_READING TEXT_.
--- begin ---

Space:1999 50th Anniversary: "All that Glisters"



Commander Koenig (Martin Landau) leads a team to a nearby planet when Main Computer reports that the world possesses the rare and vital mineral called Milganite required for Alpha’s life support system. 


On the team to find and mine the Milganite are Dr. Helena Russell (Barbara Bain), Maya (Catherine Schell), Alan Carter (Nick Tate), Chief Security Officer Verdeschi (Tony Anholt) and geologist David Reilly  (Patrick Mower), an Irishman who fancies himself a Texan cowboy.


Once on the planet surface, the Alphans’ Milganite readings lead them to a strange orange rock in a cave. When Reilly cuts off a sample of it, it bleeds and utters a scream of pain.  Upon the deposit of the rock in the Eagle, the rock flares energy, and apparently kills Tony.


Helena determines, however, that Tony still possesses brain function, a fact which becomes apparent when Tony is “revived” to serve as the arms and legs of the rock sample, retrieving another piece of the glowing rock from the cave.


Koenig and the others soon recognize that the rocks on the planet are alive, and desperate. They require water to survive, and have been enduring a seemingly-unending drought.


But, as Maya points out with worry, there is plenty of water in the human body…



“All that Glisters” is a quite disliked episode by many  Space: 1999  (1975-1977) fans, and also, actually, by some of those who participated in the making of it.  


Martin Landau’s displeasure with the script is legendary, and if you watch very closely, you can also see Catherine Schell breaking character and succumbing to fits of giggling, in a scene set on the planet exterior, as the rocks take control over the Eagle. She must turn away from the camera, once her composure fails.


Why the dislike? 
Well, there are a number of reasons, for certain. 
The episode, about a silicon-based life-forms, doesn’t treat the main characters, for the most part, in appealing or intelligent fashion. The guest star, Mower’s Reilly, for instance, is an “Irish Cowboy” and attempts a dreadful Texan accent. 
He is an obnoxious character, with little in terms of human qualities to make the audience like, or even care about him. He hits on Maya in the Eagle, to Tony’s dismay, and then constantly acts counter to Commander Koenig’s orders.  He is obsessed with a living rock.  
So, an Englishman plays an Irish cowboy who is obsessed with rocks.  That’s quite a description!


Commander Koenig, a character I love and admire, also fares poorly in the episode.  

Perhaps because of Landau’s displeasure with the story, Koenig is constantly on the verge of catastrophic rage, shouting and yelling at his subordinates like a maniac.

--- end ---

_DATASET CONTENT_.
--- begin ---

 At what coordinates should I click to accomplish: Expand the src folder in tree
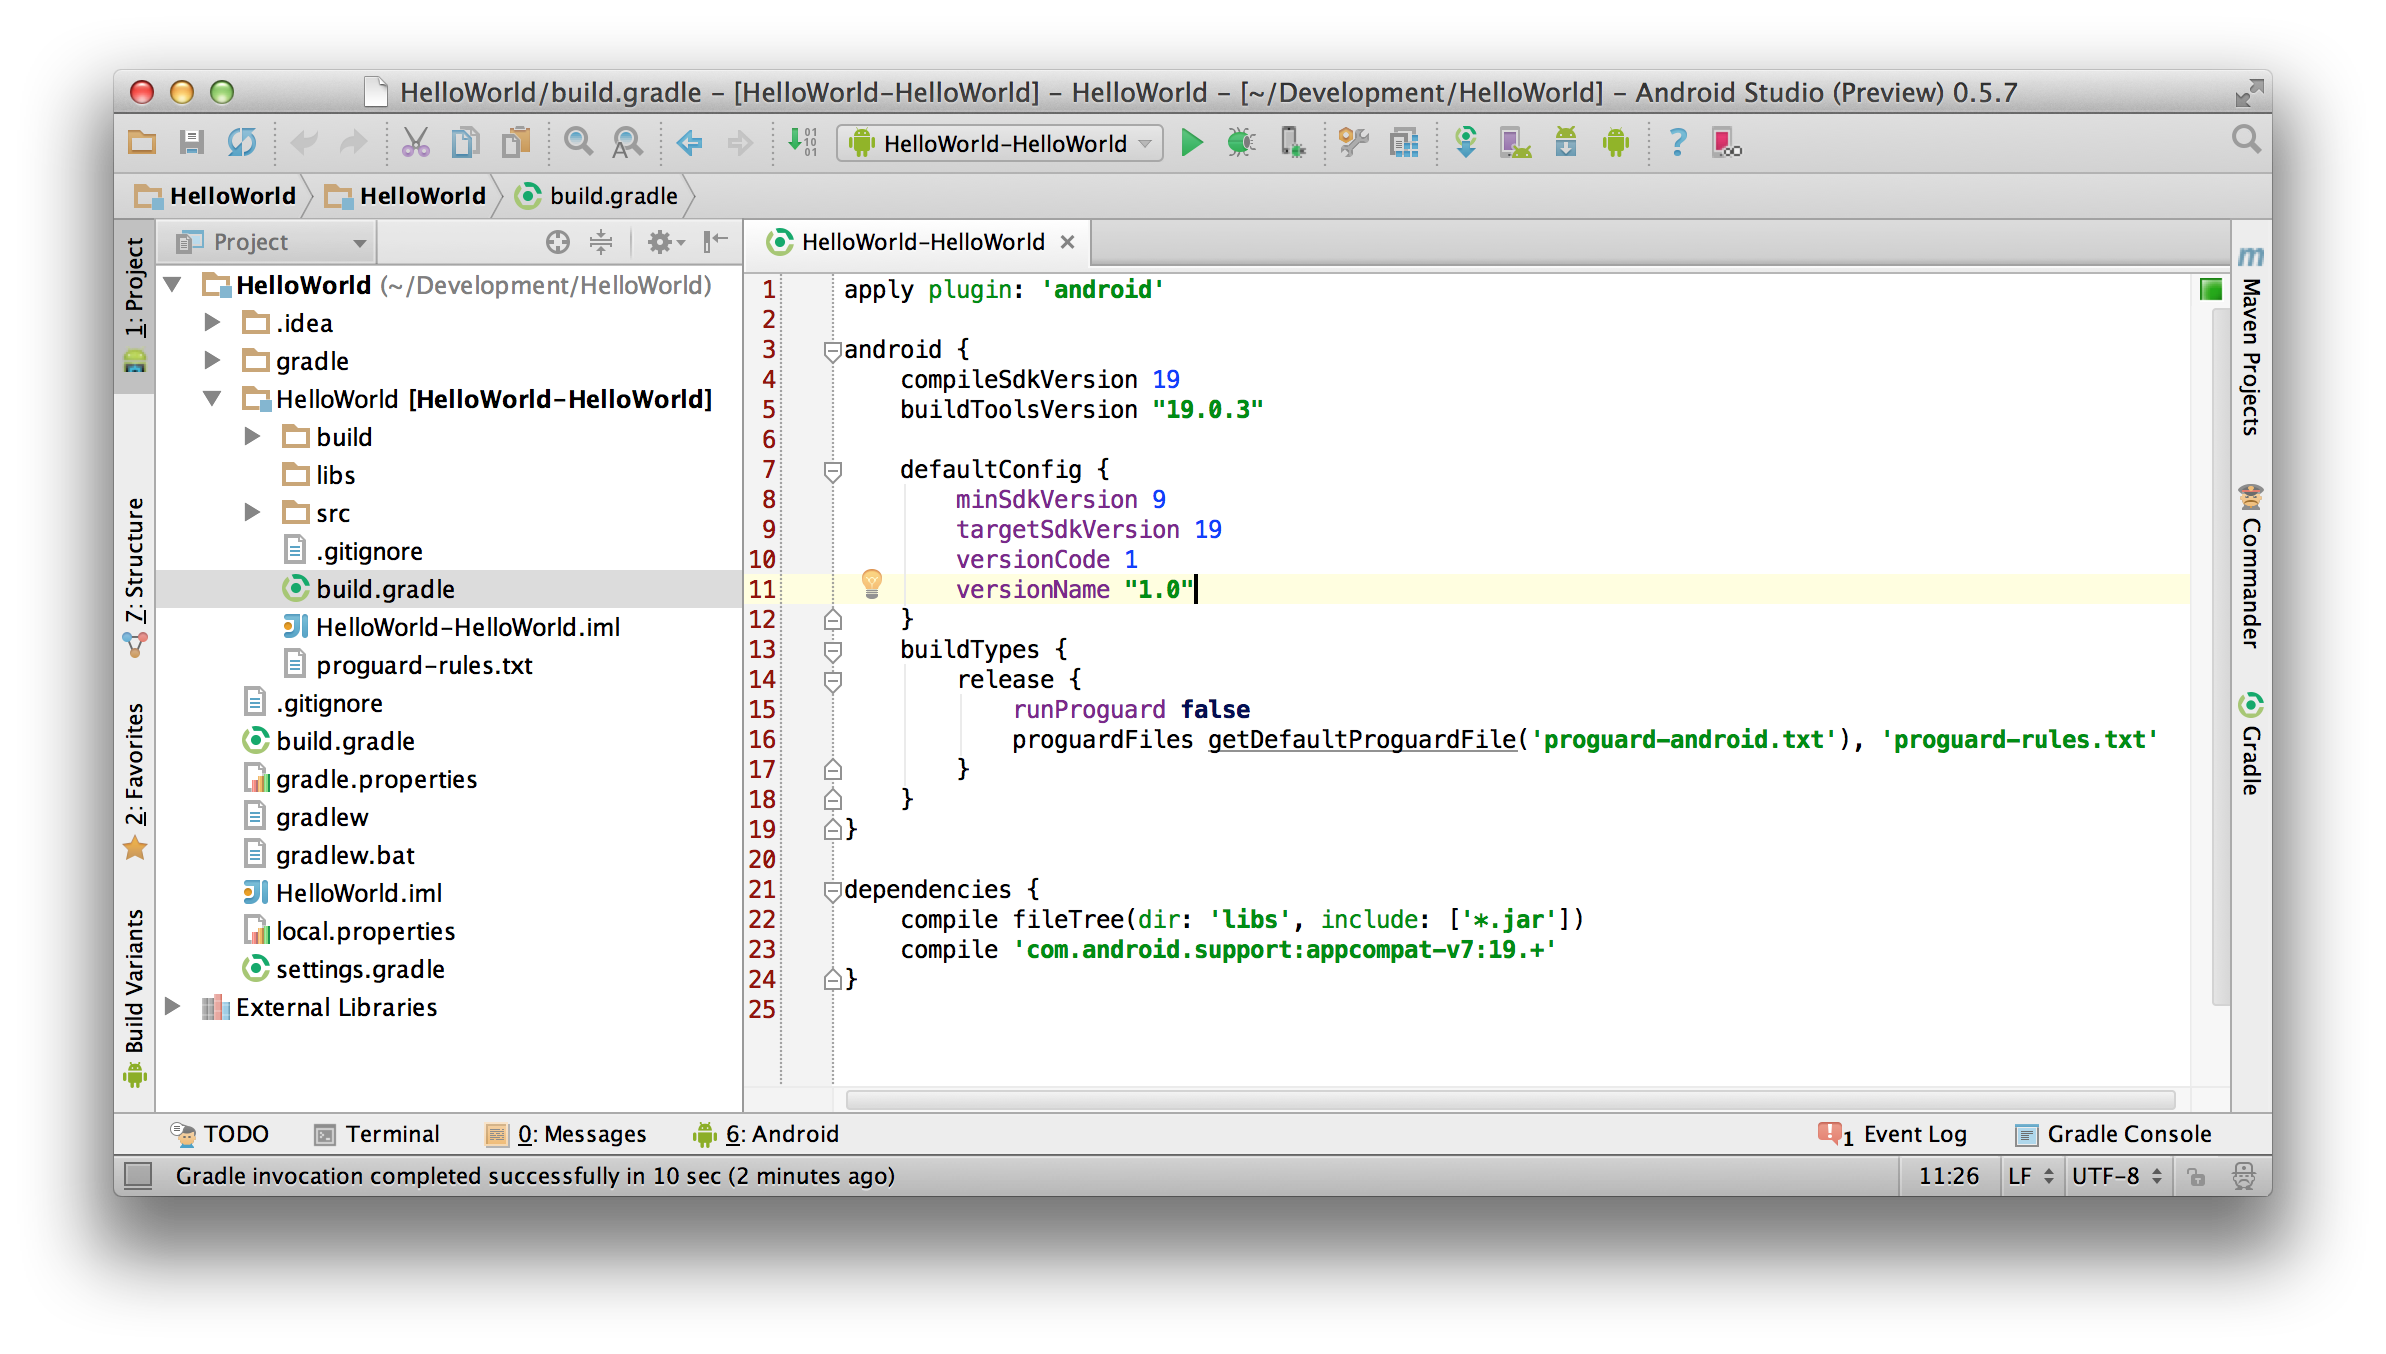pyautogui.click(x=252, y=513)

--- end ---

_WHAT THIS EXERCISE ASKS_.
(a) Quote the Space: 1999 episode review word for word, starting at "Martin Landau’s displeasure" and ending at "dreadful Texan accent.".
(b) Continue the Space: 1999 episode review from its last sentence onward.
The data plays no part here.

_ANSWER LIST_.
(a)
Martin Landau’s displeasure with the script is legendary, and if you watch very closely, you can also see Catherine Schell breaking character and succumbing to fits of giggling, in a scene set on the planet exterior, as the rocks take control over the Eagle. She must turn away from the camera, once her composure fails.


Why the dislike? 
Well, there are a number of reasons, for certain. 
The episode, about a silicon-based life-forms, doesn’t treat the main characters, for the most part, in appealing or intelligent fashion. The guest star, Mower’s Reilly, for instance, is an “Irish Cowboy” and attempts a dreadful Texan accent.

(b)
Worse, his orders sometimes make no sense.  After Tony is injured by the rock, for instance, Koenig orders that no one go near, look at, or in any way interact with any rocks.  
Well, if they do that, how will they save Tony? How will they understand their environs? It’s a dumb order, and Landau should never have been put in the position of having to issue it.


Dr. Russell also comes across poorly here. She has to say the line “I’m a doctor, not a miracle worker,” which, of course, comes straight from the lexicon of  Star Trek  (1966-1969) and its notoriously cantankerous physician, Leonard McCoy (DeForest Kelley). So Helena is a sort of cut-rate “Bones” here, frustratingly.


So why did I give such a favorable review of “All that Glisters” in my book,  Exploring Space: 1999  (1997)? And why do I still appreciate it?


There are two reasons, primarily.  
First, I admire the episode’s photography. Much of the episode takes place in a darkened Eagle laboratory pod, as Helena and the others deal with the strange nemesis in their midst.  These shots are beautifully-crafted, with dim illumination, and lights sometimes cast only on eyes, or faces.  
It’s stylish and smart in visual approach, and reminds me of black-and-white horror photography from Hollywood of the 1940s. The familiar technological setting is rendered almost “supernatural” in its creepy nature, and given that so much time is spent there, the episode also boasts a nice, claustrophobic feel.  There’s a real sense here of an inescapable trap.

Secondly, and perhaps more important than the episode’s stylish photography, I appreciate how “All that Glisters” fits into my “horror myth” thesis about  Space: 1999  overall.  
Basically, that thesis states that  Space: 1999  is actually a horror series, not a science-fiction one, with all the old universal fears translated to the technological space age. We have the horror of the premature burial, in “Earthbound,” for example.  We have the man with the Midas Touch, instantly freezing other humans on contact, in “Force of Life.”  Other stories are about wicked, evil children (“Alpha Child”) or dragons (“Dragon’s Domain.”)


This conceit continued into Year Two. “The Exiles” was “The Picture of Dorian Gray,” at least after a fashion, and this segment, “All that Glisters” is very clearly a technological, space-age update of the traditional zombie story.  
Today, we primarly associate zombies with George A. Romero and  The Walking Dead  (2010 - ).  They are dead creatures who feast on human flesh and typically transmit a plague to those bitten.  But if you go back in Hollywood history to films such as  White Zombie  (1932) or  I Walked with a Zombie  (1943), you can see the interpretation of that monster that “All that Glisters” adopts and re-processes for the space age.  
Basically, zombies, in those situations are shambling, dead (or mostly dead…) servants of sorcerers or other puppet masters.  The fear was of being made dead, and then a drone or slave to some horrible person and his agenda. 


Here, of course, the rocks destroy Tony’s consciousness and make him, operationally, a zombie: a creature without higher thought, but bound to their control.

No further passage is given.